Figure out how to control the number of components used by the PCA. Find the lowest possible values still able to achieve 100% (90%, 80%) correct classifications.

In [None]:
%matplotlib notebook
import os
import numpy as np
import matplotlib.pyplot as plt
from scipy.spatial.distance import cdist
from sklearn.decomposition.pca import PCA

BASE = 'eigenfaces'
# BASE = 'leafsnap'
TRAIN = os.path.join(BASE, 'train')
TEST = os.path.join(BASE, 'test')

# Read in the samples for training and test.
train_database = get_sample_database(TRAIN)
test_database = get_sample_database(TEST)

# TODO: Create data matrices for training and test.


# TODO: Create an instance of PCA and fit the training data to it.


# TODO (bonus exercise): Retrieve the principal components from the pca
#       and plot them as images. You can limit the number of components
#       to plot.


# TODO: transform the training data into the new PCA base
#       and do the same for the test data.


# TODO: Find the best match for each test sample in the training
#       samples. (Consider using cdist).


# TODO: Report the success and plot the results 
#       (try only 20 results to not get too many plots).


### d) Eigenleaves

In the code above uncomment `# BASE = 'leafsnap'` and run the code again. The calculations will take a little longer as there are more samples involved (remember to only plot a few results). Again try out different numbers of components used by the PCA. Explain the differences of the results between the two datasets.

## Assignment 4: PCA [4 Points]

In this exercise we investigate the statement from the lecture that PCA finds the subspace that captures most of the data variance. To be more precise, we show that the orthonormal projection onto an $m$-dimensional subspace that maximizes the variance of the projected data is defined by the principal components, i.e. by the $m$ eigenvectors of the autocorrelation matrix $C$ corresponding to the $m$ largest eigenvalues. We proceed in two steps:

### a)

First consider a one dimensional subspace: determine a (unit) vector $\vec{p}$, such that the variance of the data, when projected onto the subspace determined by that vector, is maximal.

The autocorrelation matrix $C$ allows to compute the variance of the projected data as $\vec{p}^{T}C\vec{p}$. We want to maximize this expression.
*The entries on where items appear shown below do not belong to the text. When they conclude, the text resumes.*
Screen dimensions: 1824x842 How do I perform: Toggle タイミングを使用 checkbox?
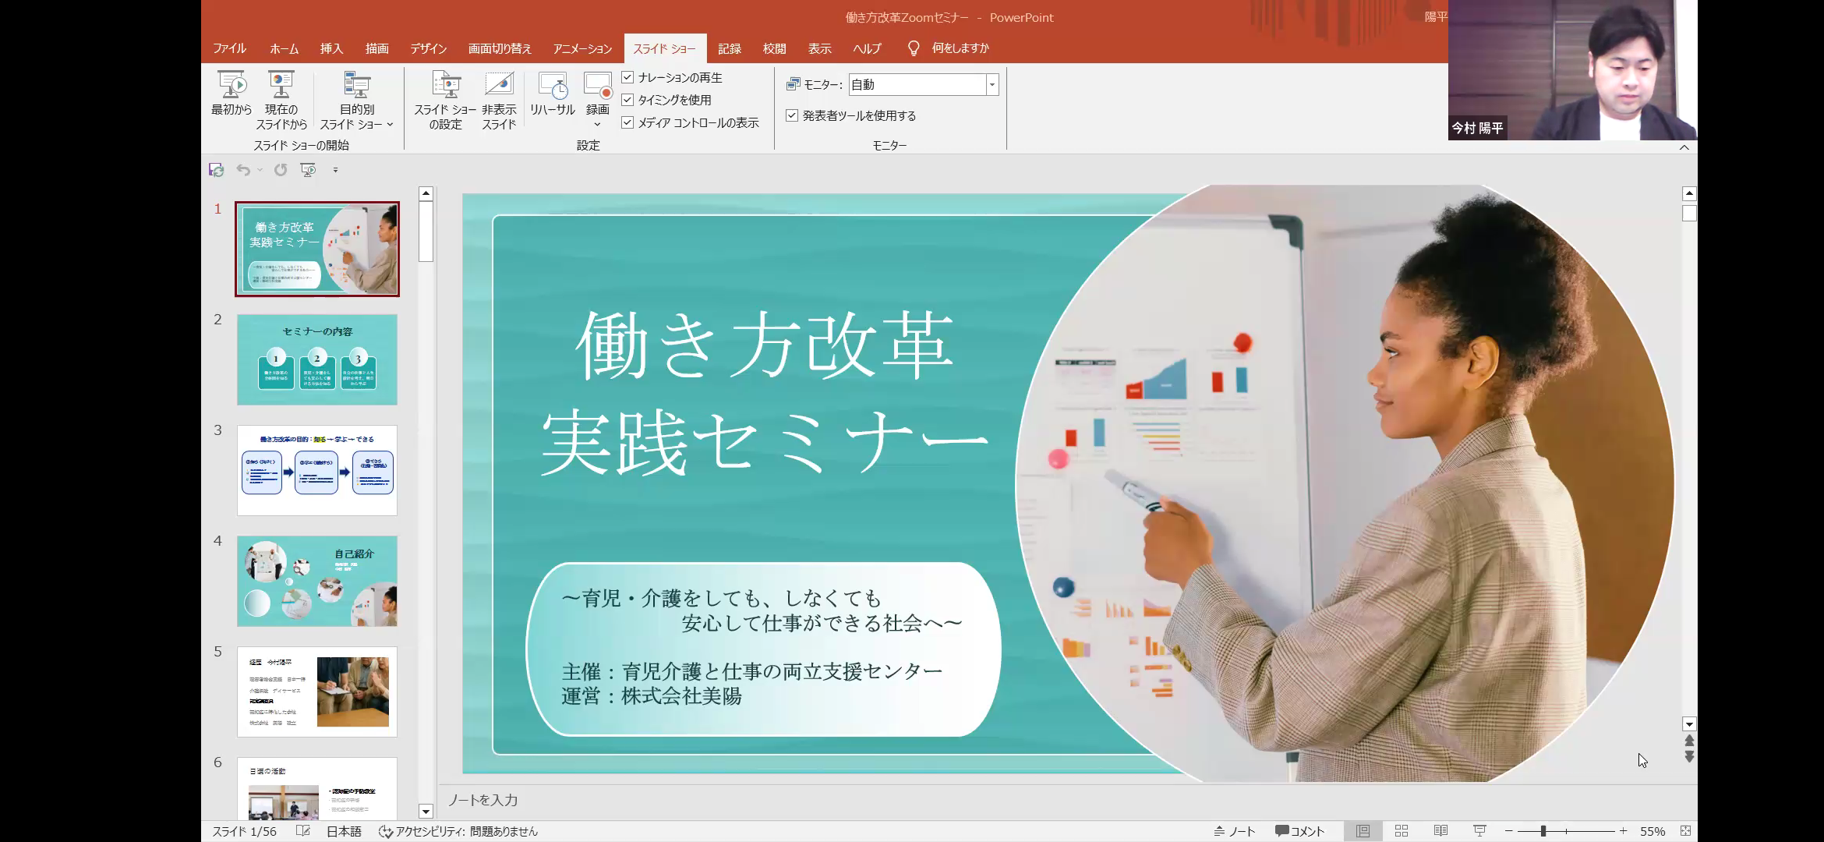tap(627, 100)
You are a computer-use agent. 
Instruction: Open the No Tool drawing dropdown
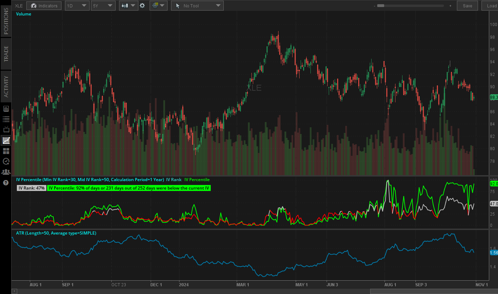[x=197, y=6]
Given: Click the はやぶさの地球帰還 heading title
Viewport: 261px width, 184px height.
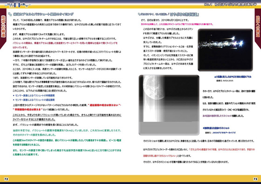Looking at the screenshot, I should (x=184, y=14).
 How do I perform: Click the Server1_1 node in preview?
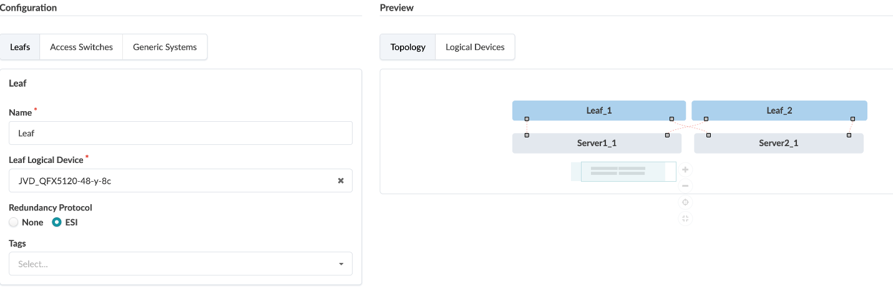tap(597, 143)
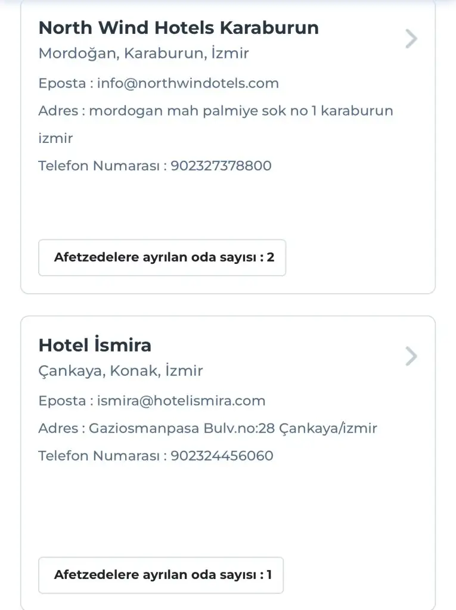
Task: Click 'Telefon Numarası' label in Hotel İsmira card
Action: point(99,456)
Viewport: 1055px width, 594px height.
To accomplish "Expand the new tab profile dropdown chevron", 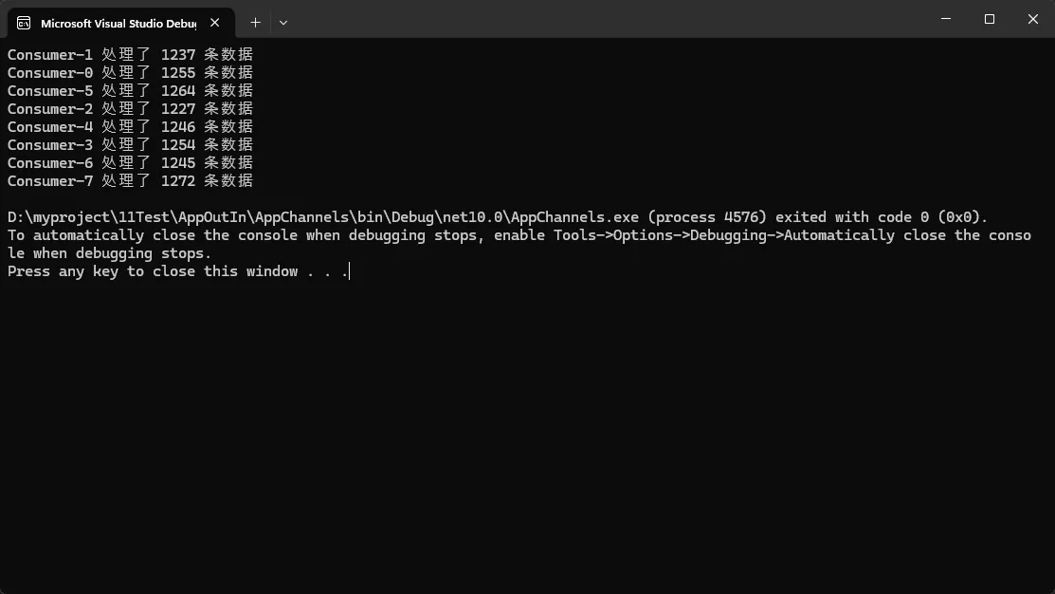I will click(x=283, y=22).
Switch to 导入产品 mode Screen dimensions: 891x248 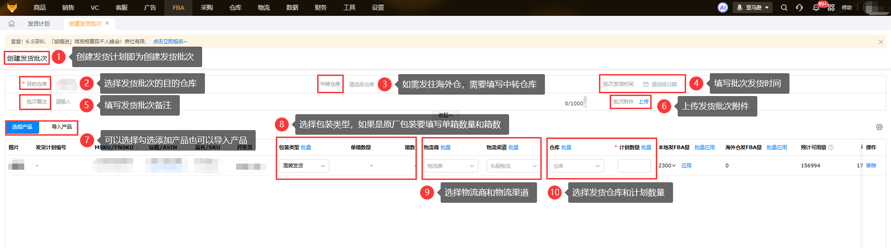(x=61, y=127)
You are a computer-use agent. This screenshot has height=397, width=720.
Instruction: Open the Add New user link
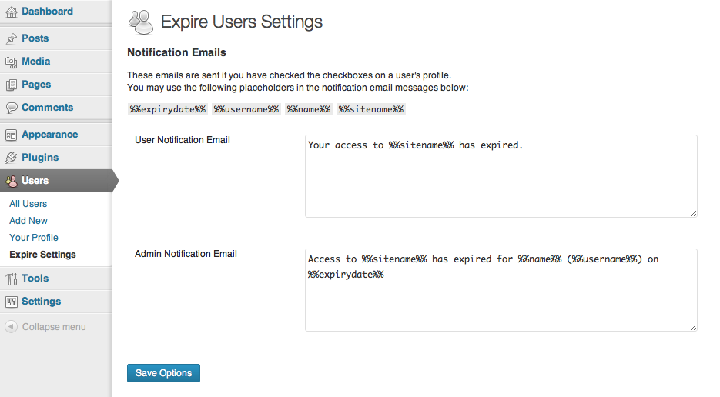28,221
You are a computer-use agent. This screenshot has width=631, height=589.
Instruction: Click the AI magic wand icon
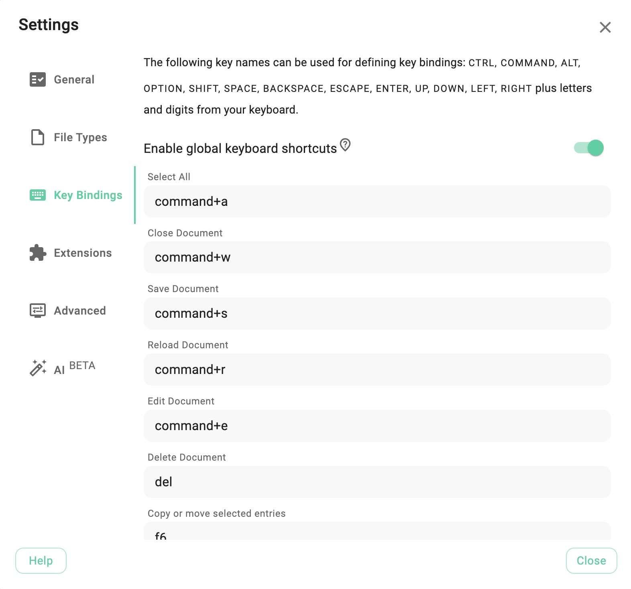(38, 368)
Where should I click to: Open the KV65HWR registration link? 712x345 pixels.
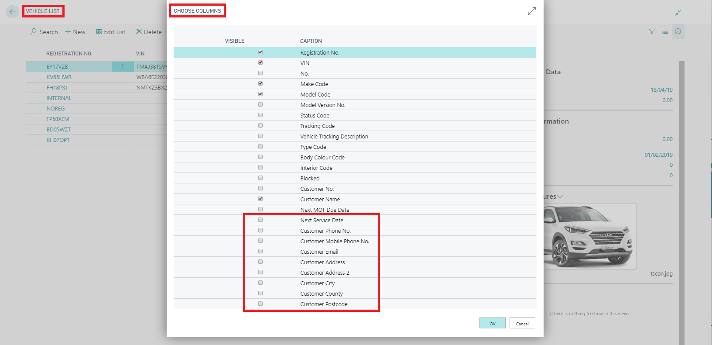point(59,77)
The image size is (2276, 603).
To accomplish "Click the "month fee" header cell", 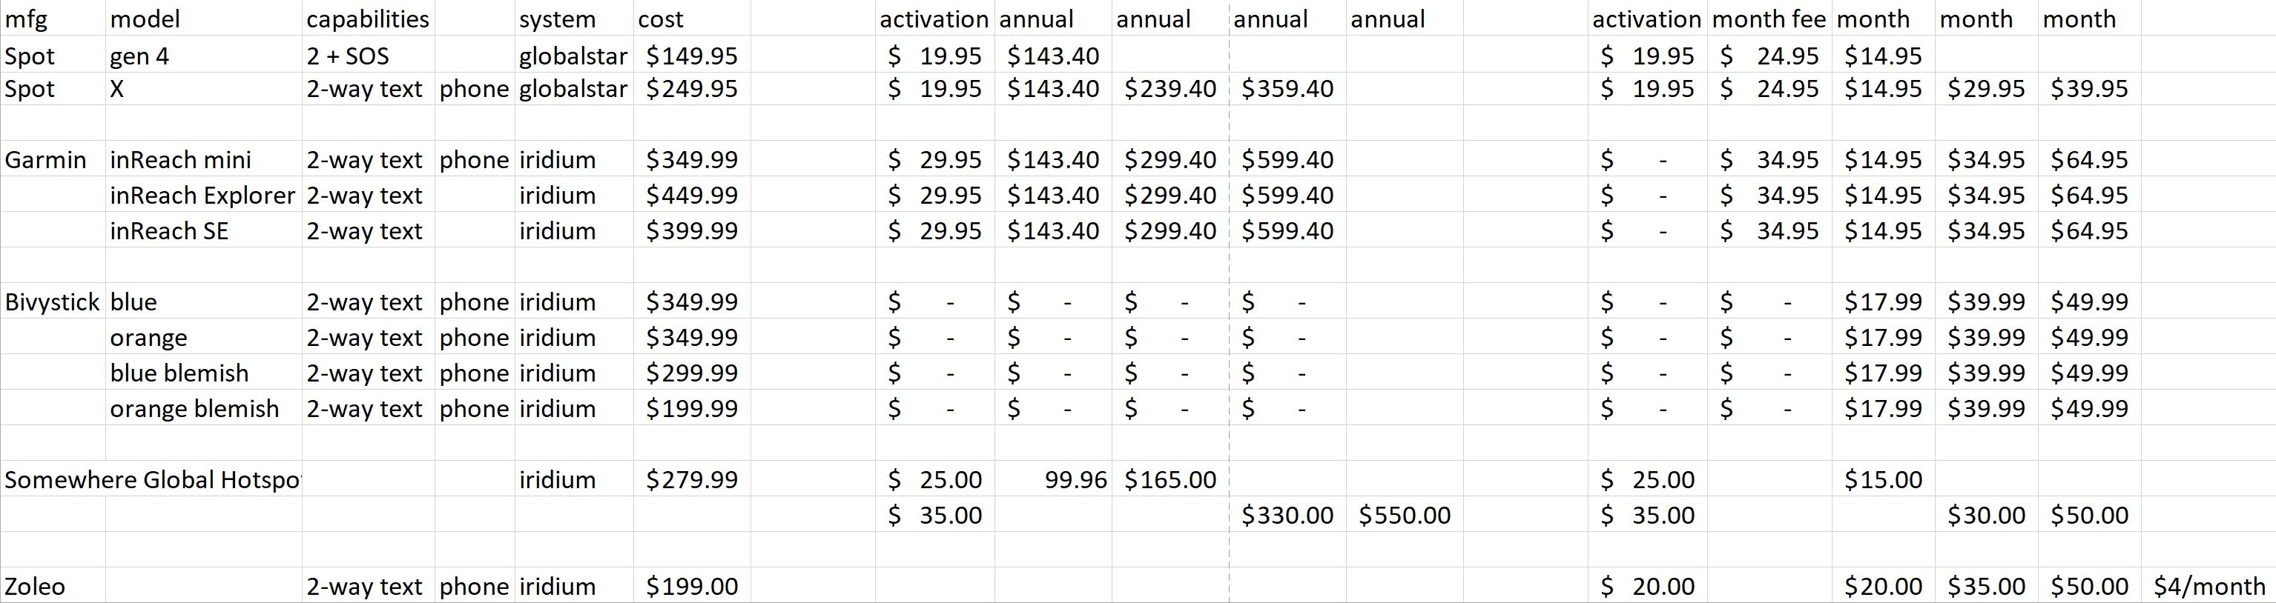I will [1768, 19].
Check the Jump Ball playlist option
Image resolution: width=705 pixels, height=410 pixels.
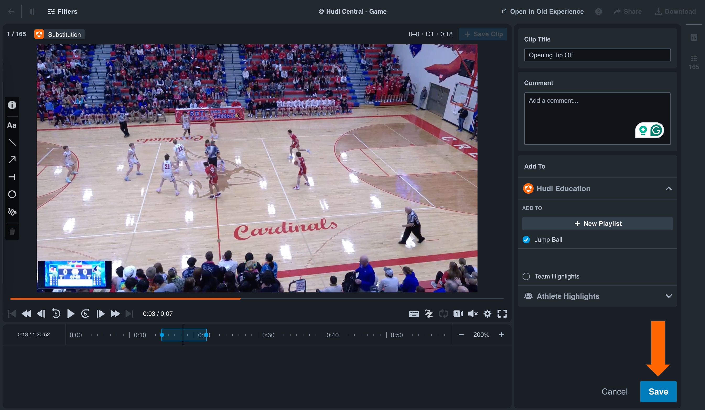point(527,240)
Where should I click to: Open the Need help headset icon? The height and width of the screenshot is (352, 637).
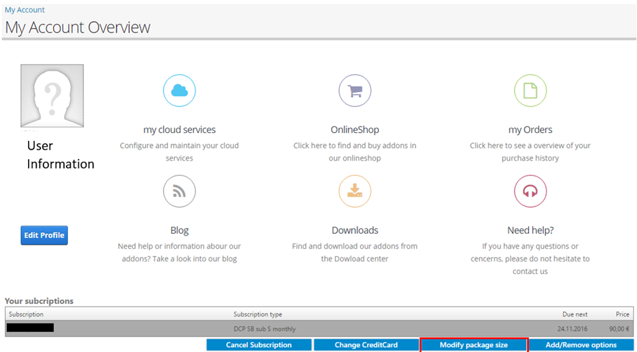(x=530, y=192)
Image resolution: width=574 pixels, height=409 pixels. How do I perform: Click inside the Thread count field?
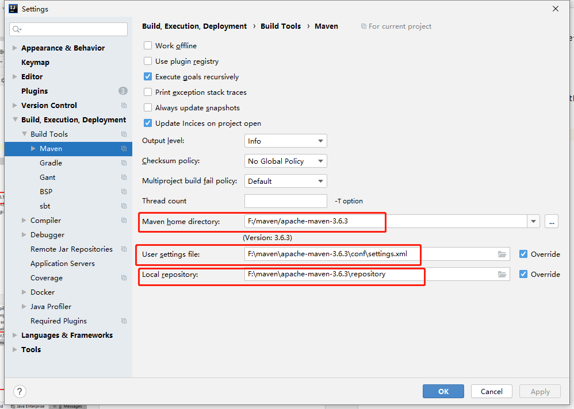286,201
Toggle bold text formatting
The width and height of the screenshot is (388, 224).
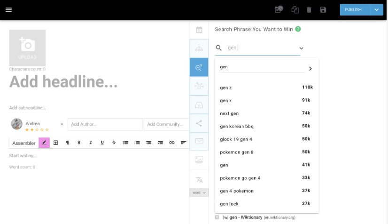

To avoid $\|\vec{p}\|\to\infty$ we will only consider unit vectors, i.e. we constrain $\vec{p}$ to be normalized: $\vec{p}^T\vec{p}=1$. Maximize the expression with this constraint (which can be done using a Lagrangian multiplier). Conclude that a suitable $\vec{p}$ has to be an eigenvector of $C$ and describe which of the eigenvectors is optimal.

### b)

Now proof the statement for the general case of an $m$-dimensional projection space.

Use an inductive argument: assume the statement has been shown for the $(m-1)$-dimensional projection space, spanned by the $m-1$ (orthonormal) eigenvectors $\vec{p}_1,\ldots,\vec{p}_{m-1}$ corresponding to the $(m-1)$ largest eigenvalues $\lambda_1,\ldots,\lambda_{m-1}$. Now find a (unit) vector $\vec{p}_m$, orthogonal to the existing vectors $\vec{p}_1,\ldots,\vec{p}_{m-1}$, that maximizes the projected variance $\vec{p}_m^TC\vec{p}_m$. Proceed similar to case (a), but with additional Lagrangian multipliers to enforce the orthogonality constraint. Show that the new vector $\vec{p}_m$ is an eigenvector of $C$. Finally show that the variance is maximized for the eigenvector corresponding to the $m$-th largest eigenvalue $\lambda_m$.